■ **WORK TO BE COMPLETED**
Take the records below and extract, word for word, the lines from the one containing "You are a GUI" through the final line, inclusive. Omit pictures.

■ **Saved entries**
* * * * * * * * *

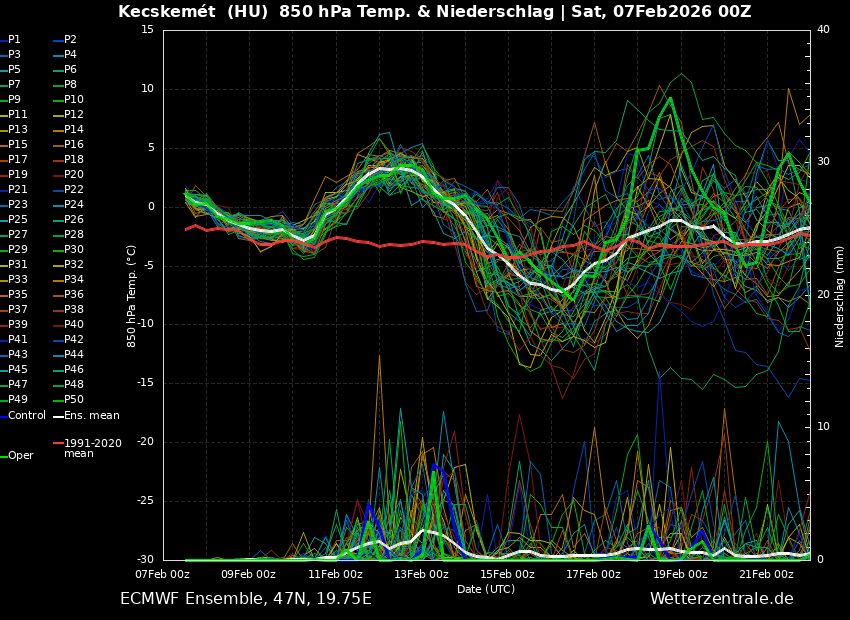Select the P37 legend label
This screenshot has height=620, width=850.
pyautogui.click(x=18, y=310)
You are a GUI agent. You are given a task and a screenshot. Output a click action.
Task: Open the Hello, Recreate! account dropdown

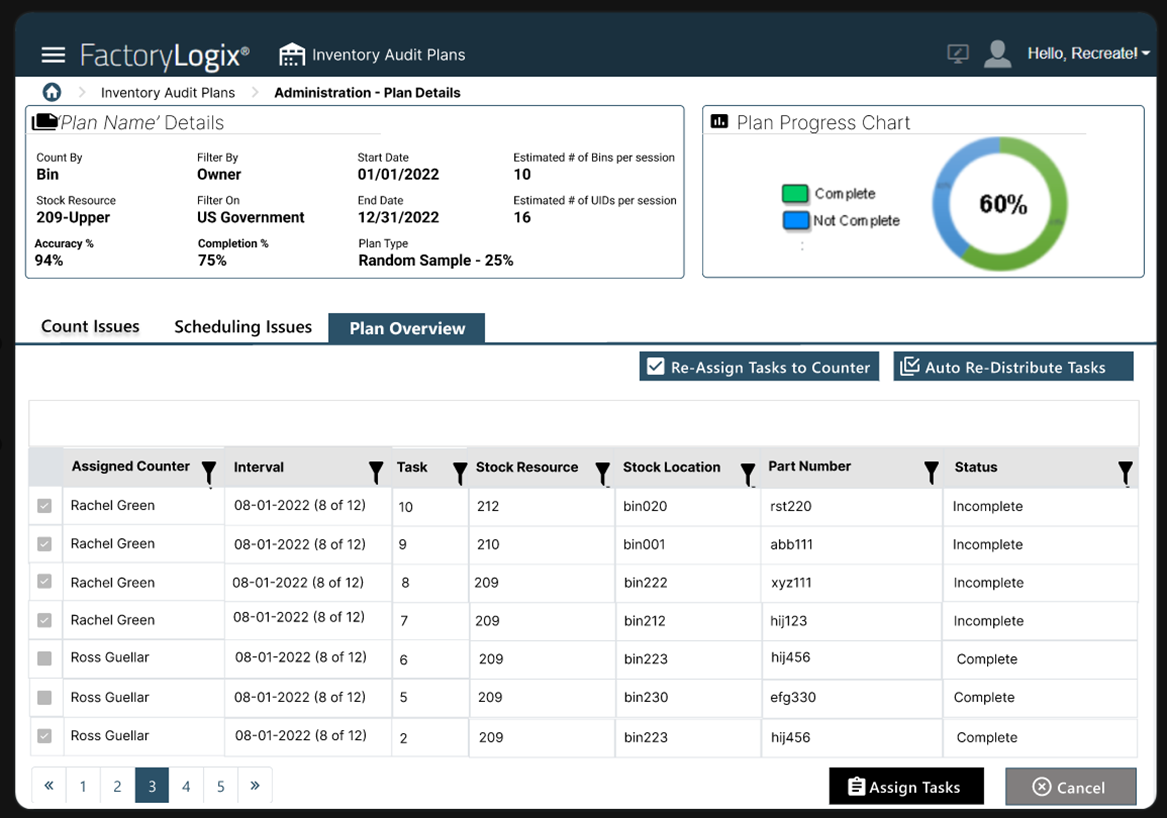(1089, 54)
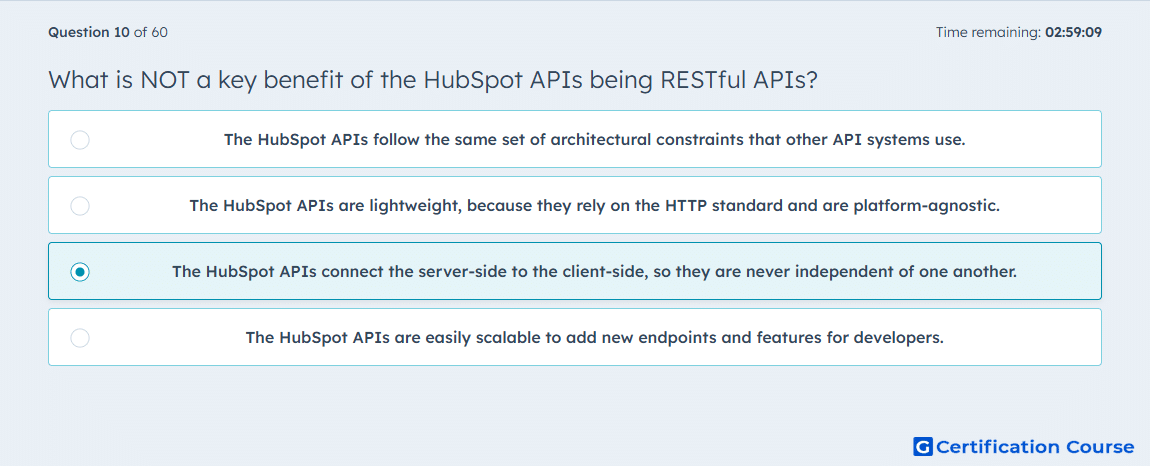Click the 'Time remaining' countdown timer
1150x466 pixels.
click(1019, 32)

* * * * * * * * *

■ **EXERCISE SOLUTION**
You are a GUI agent. You are given a task and a screenshot. Output a click action.
Task: Open the Hello, Recreate! account dropdown

(1089, 54)
Click the 'Time remaining' countdown timer
1150x466 pixels.
click(1019, 32)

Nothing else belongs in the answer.